SenseShift6D: Multimodal RGB-D Benchmarking for Robust 6D Pose Estimation across Environment and Sensor Variations
This addresses robustness issues in computer vision for robotics and autonomous systems, though it is incremental by extending evaluation paradigms rather than proposing a new method.
The paper tackles the problem of 6D object-pose estimation under real-world variations in illumination and sensor settings by introducing SenseShift6D, a multimodal RGB-D dataset with 166.4k RGB and 16.7k depth images across 1,380 sensor-lighting permutations, and shows that test-time sensor control improves performance by 19.5 percentage points on pretrained models.

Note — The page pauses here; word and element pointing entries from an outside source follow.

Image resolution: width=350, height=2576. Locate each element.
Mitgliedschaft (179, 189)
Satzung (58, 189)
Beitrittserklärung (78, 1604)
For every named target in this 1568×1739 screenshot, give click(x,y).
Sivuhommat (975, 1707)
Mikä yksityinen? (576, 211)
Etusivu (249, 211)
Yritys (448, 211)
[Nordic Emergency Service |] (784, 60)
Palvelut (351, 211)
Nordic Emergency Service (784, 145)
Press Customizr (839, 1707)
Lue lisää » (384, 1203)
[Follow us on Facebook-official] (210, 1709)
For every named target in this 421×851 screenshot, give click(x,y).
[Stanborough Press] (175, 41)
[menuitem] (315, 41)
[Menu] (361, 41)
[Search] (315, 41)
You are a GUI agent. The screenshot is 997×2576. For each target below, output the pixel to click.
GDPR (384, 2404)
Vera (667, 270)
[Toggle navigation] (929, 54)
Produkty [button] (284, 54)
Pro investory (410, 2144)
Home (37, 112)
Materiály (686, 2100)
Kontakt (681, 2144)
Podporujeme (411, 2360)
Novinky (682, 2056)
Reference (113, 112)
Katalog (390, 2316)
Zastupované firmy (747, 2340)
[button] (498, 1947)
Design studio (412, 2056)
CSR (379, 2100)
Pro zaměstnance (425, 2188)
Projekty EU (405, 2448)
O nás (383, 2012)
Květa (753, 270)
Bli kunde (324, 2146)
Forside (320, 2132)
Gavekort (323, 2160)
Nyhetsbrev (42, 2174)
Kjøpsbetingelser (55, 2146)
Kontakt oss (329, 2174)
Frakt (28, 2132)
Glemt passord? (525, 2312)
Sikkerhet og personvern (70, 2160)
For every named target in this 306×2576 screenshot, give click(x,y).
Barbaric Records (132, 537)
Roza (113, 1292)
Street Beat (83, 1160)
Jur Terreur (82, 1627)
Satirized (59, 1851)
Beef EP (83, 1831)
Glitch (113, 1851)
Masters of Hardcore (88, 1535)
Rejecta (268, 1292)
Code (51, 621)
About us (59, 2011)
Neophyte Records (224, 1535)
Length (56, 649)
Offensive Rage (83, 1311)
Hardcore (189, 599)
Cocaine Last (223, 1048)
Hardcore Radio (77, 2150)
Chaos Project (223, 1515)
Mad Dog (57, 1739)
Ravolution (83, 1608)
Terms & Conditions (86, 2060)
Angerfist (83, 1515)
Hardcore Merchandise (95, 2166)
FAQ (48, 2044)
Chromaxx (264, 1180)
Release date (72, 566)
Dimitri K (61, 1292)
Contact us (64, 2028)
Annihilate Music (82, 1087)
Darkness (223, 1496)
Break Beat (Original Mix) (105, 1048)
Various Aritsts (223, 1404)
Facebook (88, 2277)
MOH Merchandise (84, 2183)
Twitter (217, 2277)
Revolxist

Recent advances on 6D object-pose estimation have achieved high performance on representative benchmarks such as LM-O, YCB-V, and T-Less. However, these datasets were captured under fixed illumination and camera settings, leaving the impact of real-world variations in illumination, exposure, gain or depth-sensor mode-and the potential of test-time sensor control to mitigate such variations-largely unexplored. To bridge this gap, we introduce SenseShift6D, the first RGB-D dataset that physically sweeps 13 RGB exposures, 9 RGB gains, auto-exposure, 4 depth-capture modes, and 5 illumination levels. For five common household objects (spray, pringles, tincase, sandwich, and mouse), we acquire 166.4k RGB and 16.7k depth images, which can provide 1,380 unique sensor-lighting permutations per object pose. Experiments with state-of-the-art models on our dataset demonstrate that applying multimodal sensor control at test time yields substantial performance gains, achieving a 19.5 pp improvement on pretrained generalizable models. It also enhances robustness precisely where those models tend to fail. Moreover, even instance-level pose estimators, where train and test set share identical object and background, performance still varies under environmental and sensor change, demonstrating that test-time sensor control remains effective compared to costly expansions in the quantity and diversity of real-world training data, without any additional training. SenseShift6D extends the object pose evaluation paradigm from data-centered to sensor-aware robustness, laying a foundation for adaptive, self-tuning perception systems capable of operating robustly in uncertain real-world environments.